After weeks of speculation, Qube Holdings Ltd (ASX: QUB) has launched a counter bid to Brookfield Infrastructure Partners' $9.10 per bid for the shares of Asciano Ltd (ASX: AIO) it does not already own.
Qube has formed a 'consortium' that includes Global Infrastructure Management LLC (GIP) and the Canada Pension Plan Investment Board (CPPIB), valuing Asciano shares at $9.25. Asciano shareholders stand to receive approximately 75% of the offer in cash, with the balance in Qube shares.
"The Proposal represents superior value to the conditional scheme of arrangement and conditional proposed takeover offer announced by Brookfield Infrastructure Partners L.P. ("Brookfield")", Qube's ASX announcement read.
Brookfield's takeover offer previously raised some, "red flags" from the ACCC, the competition watchdog. To this end, Qube says its offer, while attracting minimal ACCC review and conditionality, has been structured in a manner to be, "uncontroversial from a competition law perspective" since Qube is seeking to take ownership of select assets – not the entire group.
Under the proposed deal, Qube is seeking to acquire the Asciano's Patrick container terminal business and its interest in Australian Amalgamated Terminals. Qube's two partners will acquire Asciano's larger rail business. "Following implementation of the Proposed Transaction, Asciano (under GIP/CPPIB ownership) would continue to own and operate the Bulk, Automotive and Port Services business pending a sale process."
Although Qube's proposal may eliminate some regulatory concerns for Asciano shareholders, it'll also require Asciano's board to provide due diligence, so that the process can be progressed as quickly as possible.
The consortium hopes to have its due diligence completed by mid-December. Only then would an implementation deed with Asciano be entered. Qube said the consortium's implementation deed with Asciano would, "include provisions which are no less favourable to Asciano than the amended implementation deed agreed with the Brookfield consortium on 9 November 2015." Therefore, the consortium's offer is not legally binding and is subject to a number of conditions being met.

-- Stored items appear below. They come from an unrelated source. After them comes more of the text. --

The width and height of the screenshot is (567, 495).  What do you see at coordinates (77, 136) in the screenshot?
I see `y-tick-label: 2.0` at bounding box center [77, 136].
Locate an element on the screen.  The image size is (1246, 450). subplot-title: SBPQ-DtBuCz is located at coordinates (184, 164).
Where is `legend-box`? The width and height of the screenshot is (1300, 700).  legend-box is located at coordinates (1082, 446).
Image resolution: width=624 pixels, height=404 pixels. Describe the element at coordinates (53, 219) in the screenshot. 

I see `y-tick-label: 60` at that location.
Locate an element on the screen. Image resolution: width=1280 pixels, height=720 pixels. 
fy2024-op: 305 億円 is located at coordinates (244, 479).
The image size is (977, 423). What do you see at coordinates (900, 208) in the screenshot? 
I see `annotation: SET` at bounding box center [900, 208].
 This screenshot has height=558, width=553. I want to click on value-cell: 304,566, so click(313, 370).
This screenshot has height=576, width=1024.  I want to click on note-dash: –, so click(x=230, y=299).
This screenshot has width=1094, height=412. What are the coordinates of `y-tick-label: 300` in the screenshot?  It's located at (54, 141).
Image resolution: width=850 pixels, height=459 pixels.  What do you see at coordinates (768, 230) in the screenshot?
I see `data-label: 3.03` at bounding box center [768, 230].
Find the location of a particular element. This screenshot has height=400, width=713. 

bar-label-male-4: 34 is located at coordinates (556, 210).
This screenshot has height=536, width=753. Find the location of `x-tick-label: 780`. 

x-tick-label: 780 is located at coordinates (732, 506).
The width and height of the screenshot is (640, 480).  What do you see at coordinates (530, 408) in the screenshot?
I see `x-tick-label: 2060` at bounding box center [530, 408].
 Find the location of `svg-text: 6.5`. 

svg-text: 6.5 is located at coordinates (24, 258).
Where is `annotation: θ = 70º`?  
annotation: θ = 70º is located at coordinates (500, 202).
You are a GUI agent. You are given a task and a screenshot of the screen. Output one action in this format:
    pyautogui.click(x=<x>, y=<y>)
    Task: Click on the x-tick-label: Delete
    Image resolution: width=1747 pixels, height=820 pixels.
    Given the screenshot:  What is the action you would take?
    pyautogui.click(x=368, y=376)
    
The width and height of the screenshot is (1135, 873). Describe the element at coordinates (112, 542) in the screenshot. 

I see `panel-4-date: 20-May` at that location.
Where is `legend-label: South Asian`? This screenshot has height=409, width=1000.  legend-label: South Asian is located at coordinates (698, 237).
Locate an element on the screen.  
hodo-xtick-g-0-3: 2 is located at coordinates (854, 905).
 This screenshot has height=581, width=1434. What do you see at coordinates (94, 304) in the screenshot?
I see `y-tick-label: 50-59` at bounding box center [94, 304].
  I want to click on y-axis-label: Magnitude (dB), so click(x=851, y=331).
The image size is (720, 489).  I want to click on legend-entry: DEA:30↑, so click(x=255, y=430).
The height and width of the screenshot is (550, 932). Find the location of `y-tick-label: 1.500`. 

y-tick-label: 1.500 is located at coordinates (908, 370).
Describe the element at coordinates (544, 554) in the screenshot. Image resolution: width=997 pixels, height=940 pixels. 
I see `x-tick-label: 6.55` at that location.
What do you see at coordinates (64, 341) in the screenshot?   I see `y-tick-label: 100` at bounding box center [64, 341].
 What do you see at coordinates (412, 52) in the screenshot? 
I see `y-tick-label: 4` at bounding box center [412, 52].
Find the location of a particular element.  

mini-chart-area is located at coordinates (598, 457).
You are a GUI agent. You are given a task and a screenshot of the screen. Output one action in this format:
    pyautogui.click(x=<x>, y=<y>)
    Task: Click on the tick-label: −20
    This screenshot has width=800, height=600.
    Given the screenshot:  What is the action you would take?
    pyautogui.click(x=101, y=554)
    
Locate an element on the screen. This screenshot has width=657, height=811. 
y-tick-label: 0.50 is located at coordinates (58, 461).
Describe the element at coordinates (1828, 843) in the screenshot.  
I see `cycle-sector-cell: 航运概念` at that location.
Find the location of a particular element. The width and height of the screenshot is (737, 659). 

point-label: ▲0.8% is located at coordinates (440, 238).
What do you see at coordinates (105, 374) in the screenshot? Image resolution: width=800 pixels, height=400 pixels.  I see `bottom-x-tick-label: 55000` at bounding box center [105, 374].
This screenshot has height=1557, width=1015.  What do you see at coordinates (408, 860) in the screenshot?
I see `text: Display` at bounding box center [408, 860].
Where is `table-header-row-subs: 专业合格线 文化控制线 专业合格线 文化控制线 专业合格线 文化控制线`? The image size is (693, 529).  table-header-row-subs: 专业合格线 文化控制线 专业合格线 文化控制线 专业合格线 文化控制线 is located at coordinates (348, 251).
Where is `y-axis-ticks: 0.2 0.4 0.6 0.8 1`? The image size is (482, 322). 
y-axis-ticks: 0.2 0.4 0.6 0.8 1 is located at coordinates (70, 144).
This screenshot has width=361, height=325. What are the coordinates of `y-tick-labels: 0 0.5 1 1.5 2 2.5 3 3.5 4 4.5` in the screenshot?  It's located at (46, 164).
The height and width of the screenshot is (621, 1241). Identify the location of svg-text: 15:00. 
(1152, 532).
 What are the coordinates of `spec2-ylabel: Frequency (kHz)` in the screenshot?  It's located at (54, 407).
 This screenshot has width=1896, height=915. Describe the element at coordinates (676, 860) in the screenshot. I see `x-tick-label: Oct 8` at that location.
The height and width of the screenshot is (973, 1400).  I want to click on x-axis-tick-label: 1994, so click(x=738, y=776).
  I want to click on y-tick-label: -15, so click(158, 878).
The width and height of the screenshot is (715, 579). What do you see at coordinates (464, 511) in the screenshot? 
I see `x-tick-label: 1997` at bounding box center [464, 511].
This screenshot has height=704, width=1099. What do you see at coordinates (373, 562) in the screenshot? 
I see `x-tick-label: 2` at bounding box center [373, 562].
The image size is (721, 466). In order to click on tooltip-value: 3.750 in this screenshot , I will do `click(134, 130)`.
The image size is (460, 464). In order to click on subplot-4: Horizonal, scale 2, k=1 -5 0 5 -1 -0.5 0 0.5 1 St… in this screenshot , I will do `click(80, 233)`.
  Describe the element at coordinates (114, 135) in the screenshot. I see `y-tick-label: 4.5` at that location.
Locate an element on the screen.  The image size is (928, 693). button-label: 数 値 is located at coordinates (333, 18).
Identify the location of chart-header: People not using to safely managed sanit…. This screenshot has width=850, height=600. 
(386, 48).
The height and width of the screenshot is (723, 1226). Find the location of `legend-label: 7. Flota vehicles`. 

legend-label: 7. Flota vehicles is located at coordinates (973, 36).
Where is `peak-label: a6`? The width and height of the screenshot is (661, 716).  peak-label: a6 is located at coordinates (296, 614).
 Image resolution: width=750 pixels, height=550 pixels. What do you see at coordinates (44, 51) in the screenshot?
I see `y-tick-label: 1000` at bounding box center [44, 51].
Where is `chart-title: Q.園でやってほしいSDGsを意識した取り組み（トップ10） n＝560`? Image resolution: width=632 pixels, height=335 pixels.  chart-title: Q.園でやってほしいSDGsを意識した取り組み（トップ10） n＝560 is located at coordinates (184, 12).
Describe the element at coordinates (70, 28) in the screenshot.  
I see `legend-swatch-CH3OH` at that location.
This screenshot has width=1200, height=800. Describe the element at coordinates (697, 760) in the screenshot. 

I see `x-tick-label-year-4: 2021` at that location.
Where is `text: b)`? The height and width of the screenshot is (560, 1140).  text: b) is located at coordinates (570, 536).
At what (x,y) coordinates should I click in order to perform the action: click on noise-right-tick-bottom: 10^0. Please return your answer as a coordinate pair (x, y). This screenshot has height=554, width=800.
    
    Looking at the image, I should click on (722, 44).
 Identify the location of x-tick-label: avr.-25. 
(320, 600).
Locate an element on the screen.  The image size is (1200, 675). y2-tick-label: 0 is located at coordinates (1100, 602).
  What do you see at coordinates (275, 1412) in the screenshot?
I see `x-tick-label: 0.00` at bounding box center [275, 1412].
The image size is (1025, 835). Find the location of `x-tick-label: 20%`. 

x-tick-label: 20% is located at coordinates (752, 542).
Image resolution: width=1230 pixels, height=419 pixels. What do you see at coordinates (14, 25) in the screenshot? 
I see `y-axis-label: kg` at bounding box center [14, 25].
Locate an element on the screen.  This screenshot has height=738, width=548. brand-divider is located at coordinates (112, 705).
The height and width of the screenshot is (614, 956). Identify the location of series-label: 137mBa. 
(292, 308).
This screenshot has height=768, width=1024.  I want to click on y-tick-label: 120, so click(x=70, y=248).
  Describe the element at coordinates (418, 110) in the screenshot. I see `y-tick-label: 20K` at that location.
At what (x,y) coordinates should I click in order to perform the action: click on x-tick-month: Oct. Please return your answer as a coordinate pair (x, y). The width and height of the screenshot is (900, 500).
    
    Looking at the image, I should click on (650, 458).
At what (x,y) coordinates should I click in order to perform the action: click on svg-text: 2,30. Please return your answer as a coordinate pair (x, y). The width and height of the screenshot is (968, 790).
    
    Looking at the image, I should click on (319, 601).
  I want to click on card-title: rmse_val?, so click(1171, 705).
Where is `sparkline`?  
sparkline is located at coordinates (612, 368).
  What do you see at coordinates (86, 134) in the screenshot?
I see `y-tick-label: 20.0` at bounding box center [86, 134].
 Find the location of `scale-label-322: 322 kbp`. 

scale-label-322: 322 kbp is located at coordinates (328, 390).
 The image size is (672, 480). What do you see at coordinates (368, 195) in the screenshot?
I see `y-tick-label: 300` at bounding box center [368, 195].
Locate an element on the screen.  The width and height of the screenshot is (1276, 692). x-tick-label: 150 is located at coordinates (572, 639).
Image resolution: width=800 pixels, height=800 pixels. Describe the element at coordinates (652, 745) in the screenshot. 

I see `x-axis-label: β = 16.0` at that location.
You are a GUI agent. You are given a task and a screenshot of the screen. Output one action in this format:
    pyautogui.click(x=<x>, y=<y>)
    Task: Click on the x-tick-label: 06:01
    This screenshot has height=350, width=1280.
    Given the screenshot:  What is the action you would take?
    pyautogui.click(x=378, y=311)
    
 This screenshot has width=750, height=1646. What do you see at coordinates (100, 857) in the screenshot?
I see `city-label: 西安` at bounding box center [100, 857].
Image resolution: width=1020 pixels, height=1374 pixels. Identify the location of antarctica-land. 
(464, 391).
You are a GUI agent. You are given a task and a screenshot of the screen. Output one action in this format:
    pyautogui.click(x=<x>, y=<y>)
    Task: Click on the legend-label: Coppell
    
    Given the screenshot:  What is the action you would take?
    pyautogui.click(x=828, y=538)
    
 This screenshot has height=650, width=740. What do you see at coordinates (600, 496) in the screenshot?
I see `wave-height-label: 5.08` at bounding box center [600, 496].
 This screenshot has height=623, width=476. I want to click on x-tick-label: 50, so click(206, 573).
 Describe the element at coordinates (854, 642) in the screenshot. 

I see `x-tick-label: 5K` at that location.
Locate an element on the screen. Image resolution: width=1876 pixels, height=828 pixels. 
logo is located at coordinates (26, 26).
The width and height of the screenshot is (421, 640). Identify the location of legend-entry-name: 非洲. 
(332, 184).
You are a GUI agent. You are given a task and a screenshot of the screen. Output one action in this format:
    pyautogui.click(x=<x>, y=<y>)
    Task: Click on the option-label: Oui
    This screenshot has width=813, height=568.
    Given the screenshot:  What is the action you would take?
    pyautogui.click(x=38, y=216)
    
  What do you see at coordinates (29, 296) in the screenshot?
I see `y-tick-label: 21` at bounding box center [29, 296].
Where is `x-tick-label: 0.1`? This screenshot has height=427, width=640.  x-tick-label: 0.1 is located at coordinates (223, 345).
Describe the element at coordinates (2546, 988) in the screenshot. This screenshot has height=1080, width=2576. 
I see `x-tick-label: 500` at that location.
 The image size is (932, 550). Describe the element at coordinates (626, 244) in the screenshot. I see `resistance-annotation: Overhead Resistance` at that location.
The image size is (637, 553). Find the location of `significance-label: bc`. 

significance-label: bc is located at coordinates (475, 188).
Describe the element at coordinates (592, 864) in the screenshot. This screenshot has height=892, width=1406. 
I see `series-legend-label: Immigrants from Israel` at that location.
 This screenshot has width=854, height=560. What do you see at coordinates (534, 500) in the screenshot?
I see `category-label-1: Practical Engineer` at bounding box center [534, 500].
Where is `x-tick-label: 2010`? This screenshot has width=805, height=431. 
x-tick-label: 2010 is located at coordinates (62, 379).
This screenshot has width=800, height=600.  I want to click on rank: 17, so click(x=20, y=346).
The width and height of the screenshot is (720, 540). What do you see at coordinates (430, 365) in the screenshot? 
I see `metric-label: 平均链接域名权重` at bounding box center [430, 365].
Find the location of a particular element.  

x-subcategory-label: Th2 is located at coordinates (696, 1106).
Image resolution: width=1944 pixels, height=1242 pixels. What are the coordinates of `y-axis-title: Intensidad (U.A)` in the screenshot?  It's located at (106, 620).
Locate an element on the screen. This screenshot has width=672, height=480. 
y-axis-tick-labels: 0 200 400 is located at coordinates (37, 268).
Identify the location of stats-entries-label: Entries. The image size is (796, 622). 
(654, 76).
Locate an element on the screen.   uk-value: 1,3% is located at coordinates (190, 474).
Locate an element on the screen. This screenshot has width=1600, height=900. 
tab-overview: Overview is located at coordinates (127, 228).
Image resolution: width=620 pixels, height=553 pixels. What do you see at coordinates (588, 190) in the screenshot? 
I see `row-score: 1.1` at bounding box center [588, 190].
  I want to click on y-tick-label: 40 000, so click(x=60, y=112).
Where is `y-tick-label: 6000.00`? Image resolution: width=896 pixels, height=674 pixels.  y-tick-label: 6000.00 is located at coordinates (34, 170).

"The Asciano Board is considering this proposal," Asciano said in an ASX announcement. "The Asciano Board remains committed to maximising value for Asciano shareholders and will continue to keep the market informed of any material developments."
Foolish Takeaway
On the day of the company's Annual General Meeting, Asciano shareholders will likely be left scratching their heads following today's announcement. Indeed, although the Consortium's offer appears superior than Brookfield's it also seems more convoluted. However, the ACCC's "red flags" are another key area of uncertainty that shareholders must take into account when forming an opinion.
As we await further developments and the Asciano board decision, at least shareholders know they are holding a valuable asset.